### SELECTED PASSAGE ###

Collaborative leadership and rural communities

January 27, 2007 By Chris Corrigan Collaboration, Leadership, Organization 2 Comments

Interesting report from a group I hadn’t heard of before, the Centre for Innovative and Entrepreneurial Leadership. THey have just released a publication called “Coping with Growth and Change: The state of leadership in rural BC.” I have an interest in this given that I teach and facilitate collaborative leadership and I live ina rural community in BC.

The report’s authors write:

“Many people see leadership development assisting with issues like change, economic diversification, youth attraction, innovation and collaboration, key ingredients to 21st Century success for rural communities.”

Many communities reported that youth are moving away and young families are not moving in. “Young people between the ages of 25 and 34 are the ones who typically start families and businesses, critical issues for communities,” says report co-author Mike Stolte, President-Elect of the Canadian Rural Revitalization Foundation (CRRF).

“The theme of youth leadership came up time and time again,” stated report co-author Stacy Barter, of CIEL. “Communities say they don’t know how to engage younger people. The established leaders are getting older and many of them are feeling burned out.”

### RECORDED DATA ###

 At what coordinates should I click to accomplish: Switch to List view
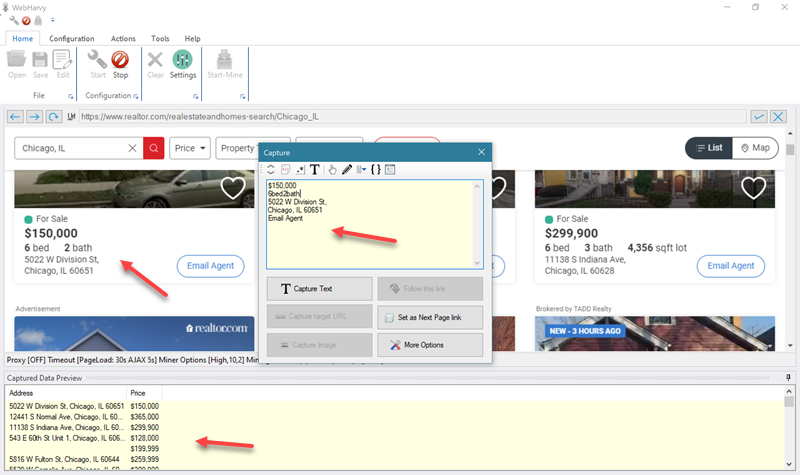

###

__WHAT THE TASK ASKS__:
In the post on rural leadership above, reproduce word for word the part that opens with the words containing "The report’s authors" and closes with "Revitalization Foundation (CRRF).".

__TASK RESULT__:
The report’s authors write:

“Many people see leadership development assisting with issues like change, economic diversification, youth attraction, innovation and collaboration, key ingredients to 21st Century success for rural communities.”

Many communities reported that youth are moving away and young families are not moving in. “Young people between the ages of 25 and 34 are the ones who typically start families and businesses, critical issues for communities,” says report co-author Mike Stolte, President-Elect of the Canadian Rural Revitalization Foundation (CRRF).